Keberhasilan pencalonan ini diharapkan tidak hanya berdampak positif bagi pemerintahan, tetapi juga bagi masyarakat secara keseluruhan. Dengan menciptakan sistem yang bersih, transparan, dan akuntabel, Palangka Raya dapat memberikan contoh nyata bagi daerah lain dalam upaya pemberantasan korupsi.
Menjadi Inspirasi bagi Daerah Lain
Dengan pencalonan Palangka Raya sebagai Kota Percontohan Antikorupsi, diharapkan dapat memotivasi daerah-daerah lain untuk mengikuti jejak serupa. Kesuksesan dalam program ini akan menjadi inspirasi bagi pemerintah daerah lainnya untuk meningkatkan integritas dan transparansi dalam pengelolaan pemerintahan.
Dukungan dari masyarakat dan pemangku kepentingan sangat penting dalam mencapai tujuan ini. Oleh karena itu, sosialisasi mengenai pentingnya antikorupsi dan keterlibatan masyarakat dalam pengawasan pemerintahan perlu terus dilakukan. Ini akan memperkuat sinergi antara pemerintah dan masyarakat dalam menciptakan pemerintahan yang bersih.

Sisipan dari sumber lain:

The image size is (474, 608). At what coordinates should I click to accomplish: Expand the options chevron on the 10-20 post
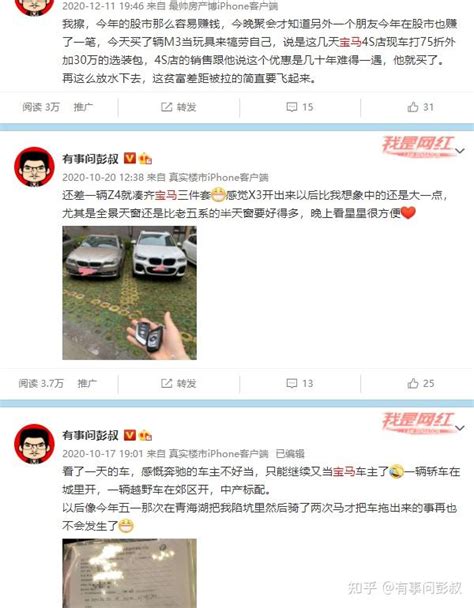pos(460,151)
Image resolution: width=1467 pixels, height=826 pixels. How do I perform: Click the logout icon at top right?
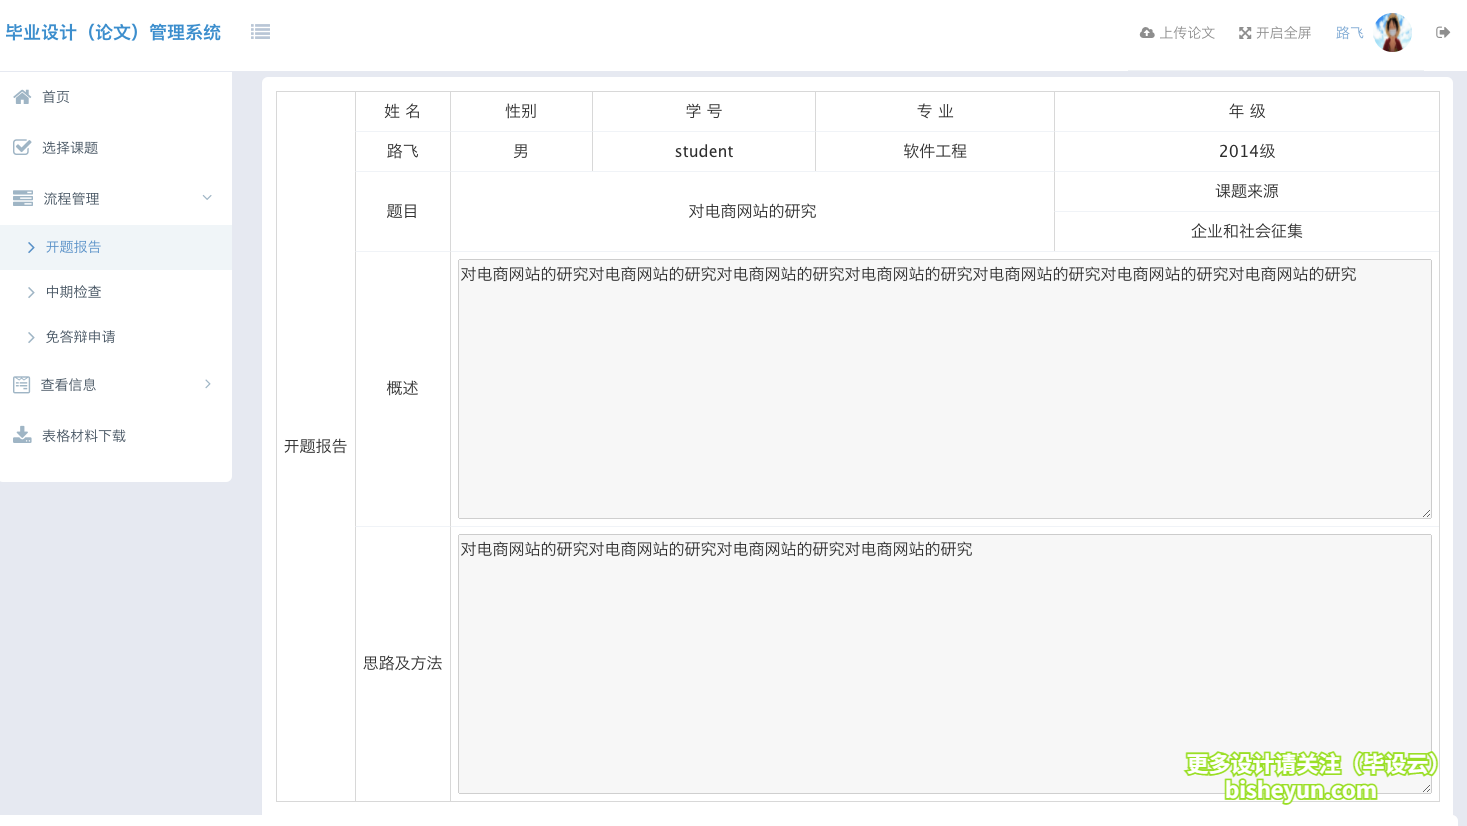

Keterlibatan Pemangku Kepentingan dan Kolaborasi
Langkah-langkah untuk menciptakan Kota Percontohan Antikorupsi juga melibatkan kolaborasi antara berbagai pihak. Pemerintah daerah, masyarakat, dan lembaga swadaya masyarakat perlu bersinergi untuk memastikan bahwa praktek-praktek korupsi dapat diminimalisir.

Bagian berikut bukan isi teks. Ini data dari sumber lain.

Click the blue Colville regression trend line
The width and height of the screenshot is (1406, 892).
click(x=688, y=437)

Inisiatif ini bukan hanya tanggung jawab pemerintah, tetapi juga merupakan tugas bersama yang harus didukung oleh seluruh elemen masyarakat. Dengan adanya keterlibatan aktif dari semua pihak, Palangka Raya dapat menjadi model yang efektif dalam memberantas korupsi.

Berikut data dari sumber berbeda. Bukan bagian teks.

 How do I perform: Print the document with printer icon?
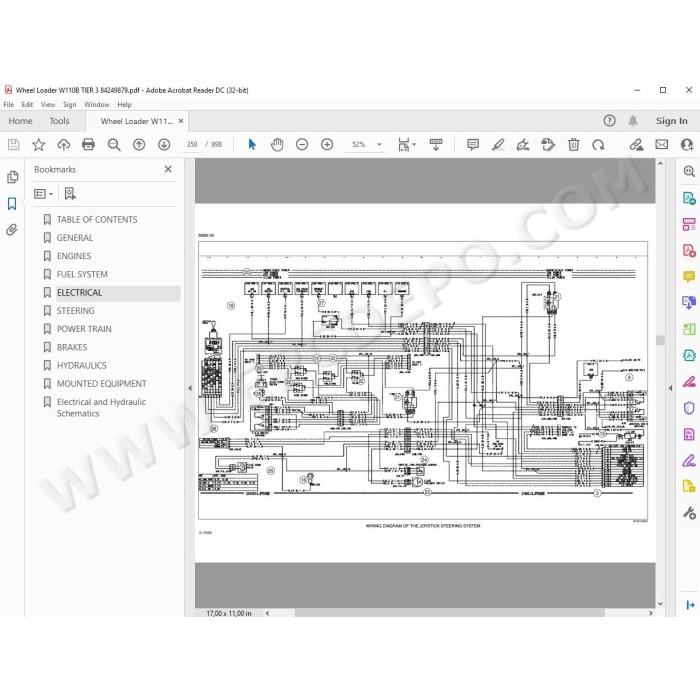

Keberhasilan program ini akan memberikan dampak yang luas, tidak hanya bagi Kota Palangka Raya tetapi juga bagi seluruh Kalimantan Tengah dan Indonesia. Dengan demikian, pencalonan ini bukan hanya langkah strategis, tetapi juga upaya untuk membangun masa depan yang lebih baik.
Membangun Masa Depan yang Bersih dan Transparan
Melalui upaya pencalonan sebagai Kota Percontohan Antikorupsi, Palangka Raya berkomitmen untuk membangun masa depan yang lebih baik. Dengan mengedepankan integritas dan transparansi, harapannya adalah dapat meningkatkan daya saing daerah serta memberikan kesejahteraan yang lebih bagi masyarakat.
Langkah ini diharapkan akan menjadi awal dari perubahan yang signifikan dalam pengelolaan pemerintahan. Dengan dukungan dari semua pemangku kepentingan, Palangka Raya memiliki peluang besar untuk menjadi contoh yang inspiratif bagi daerah lain dalam melawan korupsi.
Kota Palangka Raya berpeluang untuk tidak hanya meraih predikat sebagai Kota Percontohan Antikorupsi, tetapi juga untuk menciptakan lingkungan yang kondusif bagi pertumbuhan dan perkembangan masyarakat yang berintegritas. Dengan demikian, cita-cita untuk menjadi kota yang bersih dan berkelanjutan akan semakin mendekati kenyataan.